In a city with a limited supply of land, parking is a trade off to carefully consider.
San Francisco established its residential parking requirements in the 1960's, requiring at least one parking space for every new dwelling. Since then, nearly every new house, apartment, and flat has been built with its own parking space.
This requirement has had a dramatic effect on San Francisco's physical character and quality of life. There was a commonly held belief, borrowed from suburban cities, that cars would become the primary way to get around and that parking should be provided accordingly. This was a dramatic departure from the city's long-standing practice of building compact, urban and walkable places. Today, we are designing places as much for parking as for people and funneling more and more traffic onto our streets. The result is a city that is becoming more about cars and congestion and less about the character and human comfort that makes San Francisco so special.
Much of San Francisco's housing is clustered in the older, more urban neighborhoods in and around the downtown. These areas are relatively dense, and support a wide variety of retail and neighborhood services. They also enjoy relatively frequent and reliable transit service. Together, these amenities make it easy to live with fewer cars.
Our parking requirements fail to recognize that many parts of San Francisco work well precisely because they support a lifestyle less dependent on cars. Many places were built before the advent of the automobile, are easily accessible on foot and by transit, and have a variety of neighborhood-serving shops within an easy walk of home. They rely on a critical mass of people and activity in close proximity, providing access to a wide variety of goods and services close by. If we can revise our parking requirements to build on these urban qualities, new development can add to the character of our city, rather than detract from it.

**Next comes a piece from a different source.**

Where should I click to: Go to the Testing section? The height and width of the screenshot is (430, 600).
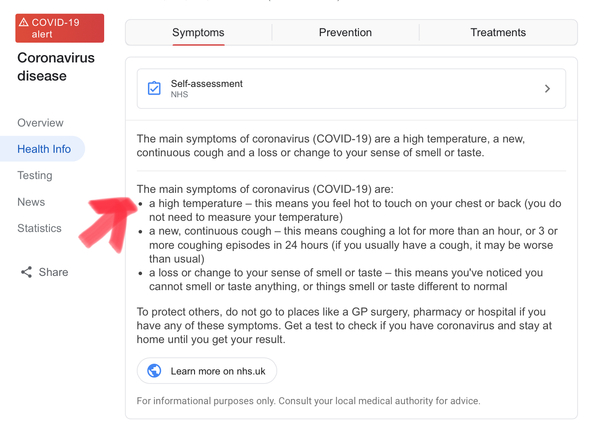[35, 175]
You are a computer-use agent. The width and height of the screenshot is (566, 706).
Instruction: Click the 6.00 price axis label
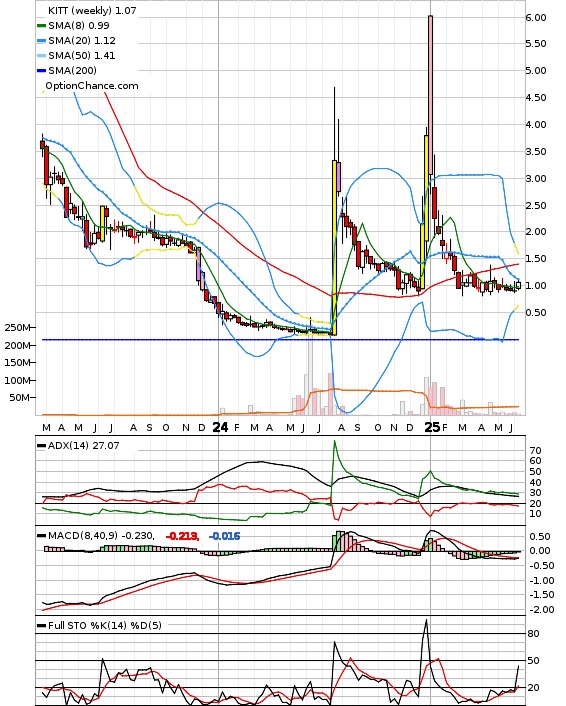[536, 18]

These areas were built before current parking requirements were adopted and work quite well without them. Vehicle ownership rates here are far below the one space per unit requirement, reflecting a careful balance between easily accessible transit and services, and a limited supply of parking.
Because alternatives to driving are so abundant on core transit streets, dedicated off-street parking for housing is hardly necessary. The negative effects of parking are most dramatic here, where curb cuts and garage entries slow transit service and degrade the quality of commercial areas. What parking is built on transit streets should be at corners where access can be provided via a side street. Instead of building parking, mechanisms should be created to allow development to invest in street and pedestrian improvements that make alternative modes more attractive and accessible.